Keberadaan Piagam ASEAN, AICHR, dan AHRD pada satu sisi merupakan proses kemajuan di ASEAN terkait komitmen politik anggotanya. Tidak dapat dipungkiri bahwa beberapa negara ASEAN, seperti Vietnam dan Myanmar, telah menunjukkan kemajuan yang berarti terkait komitmennya terhadap HAM. Myanmar kini bahkan telah memiliki komisi HAM Nasional, menyusul Indonesia, Malaysia, Thailand, dan Filipina, yang sebelumnya sudah memiliki lembaga serupa. Namun demikian, secara umum negara-negara ASEAN masih cenderung ambigu terkait komitmen mereka terhadap HAM dan melihat hal ini sebagai sesuatu yang sensitif atau bersinggungan dengan sovereignty. Meskipun prosesnya berjalan lamban, peran AICHR penting dalam pemajuan HAM di kawasan, setidaknya untuk menumbuhkan dan meningkatkan kesadaran negara anggotanya akan pentingnya penegakan HAM.
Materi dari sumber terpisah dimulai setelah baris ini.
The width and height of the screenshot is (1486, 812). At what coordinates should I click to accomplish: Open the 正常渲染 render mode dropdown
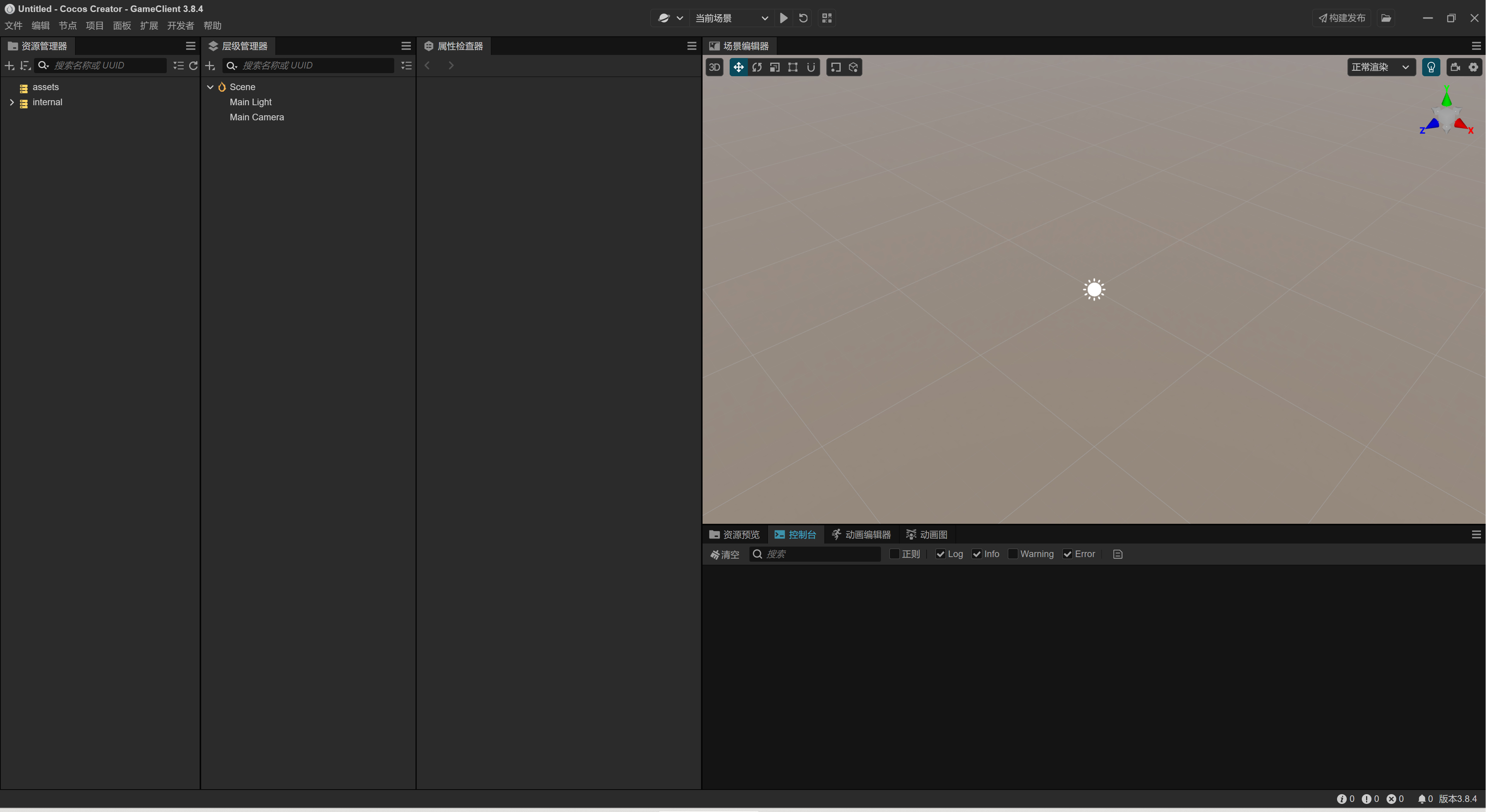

Sebagai negara pertama yang mendorong mekanisme HAM di kawasan, Indonesia telah menunjukkan upaya konkret bagi pemajuan HAM di ASEAN. Namun demikian, Indonesia masih harus melakukan beberapa hal penting untuk penguatan AICHR. Pertama, Indonesia harus terus mendorong agar perwakilan (representatives) masing-masing negara di AICHR berasal dari masyarakat sipil, bukan dari negara atau ditunjuk oleh negara. Hingga saat ini baru Indonesia dan Thailand yang perwakilannya berasal dari masyarakat sipil. Hal ini penting agar perwakilan AICHR tidak hanya menyuarakan suara dan kepentingan pemerintahnya saja. Ini memang akan berdampak pada aspek organisasi AICHR sendiri yang hingga kini pendanaannya masih di bawah Kementerian Luar Negeri. Jika AICHR ingin lebih independen, tentu harus juga dipikirkan aspek pendanaan dari AICHR ini.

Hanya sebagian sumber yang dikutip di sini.